Concurrent applications have multiple operations in progress at the same time. These can operate in parallel or in serial through the use of a time sharing system.

In a concurrent application, multiple tasks attempt to share the same data. Access to this data must be managed to prevent complex problems such as race conditions, deadlocks, and livelocks.
Race conditions
A race condition occurs when two or more threads try to modify the value of one variable at the same time. In general, the final value of the computation will always produce the same value, but when a race condition occurs, the variable can get a different value that depends on the order of the writes.
A deadlock occurs when two threads become blocked by each other and neither thread can make progress. This can happen when each thread obtains a lock that the other thread requires.
A livelock is similar to deadlock, but the threads keep running.

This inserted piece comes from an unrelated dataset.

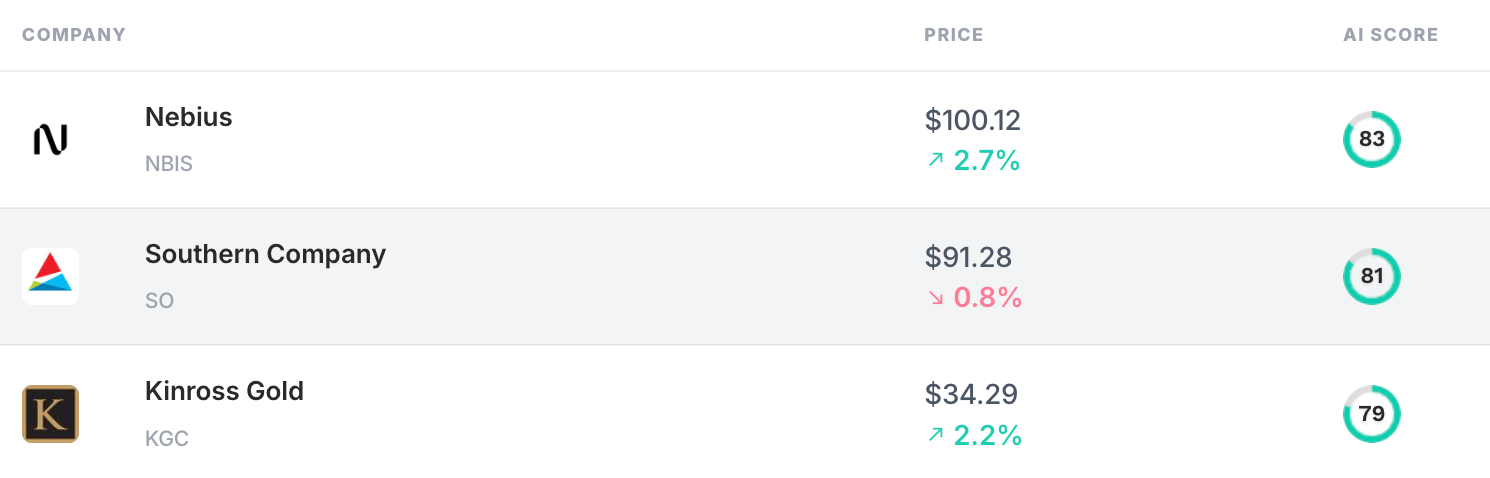
Task: Sort by the COMPANY column header
Action: pos(74,35)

Because of the lock, the threads can never complete their tasks.
Concurrent applications require concurrent data structures. A concurrent data structure is a data structure that enables multiple tasks to gain access to the data with no concurrency problems.

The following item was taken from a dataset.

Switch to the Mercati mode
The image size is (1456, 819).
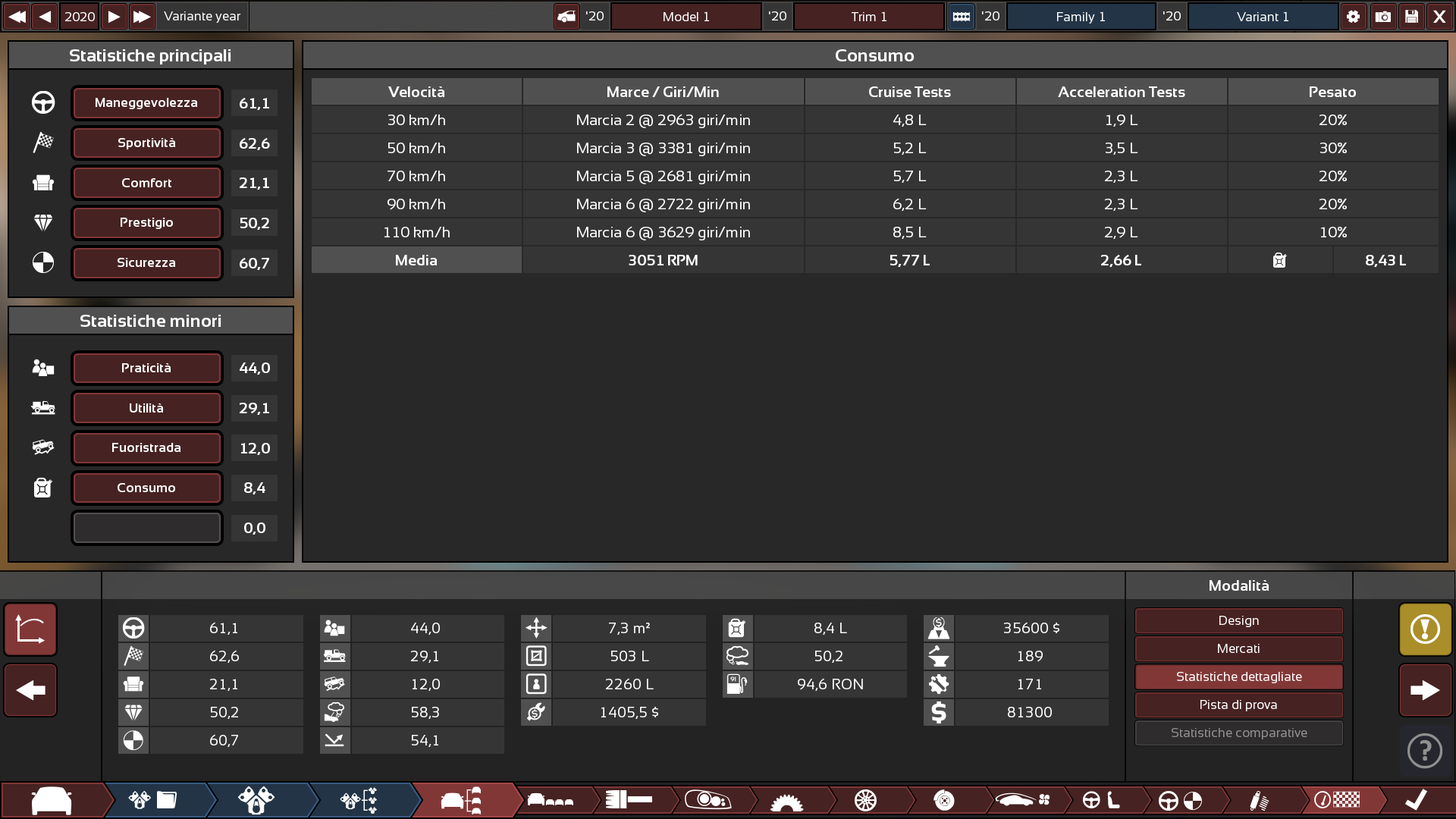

Data parallel applications use concurrent data structures. These are the sorts of data structures that you typically use in OpenCL.
OpenCL includes atomic operations to help manage interactions between threads. Atomic operations provide one thread exclusive access to a data item while it modifies it. The atomic operation enables one thread to read, modify, and write the data item with the guarantee that no other thread can modify the data item at the same time.


OpenCL does not guarantee the order of operation of threads. Threads can start and finish in any order.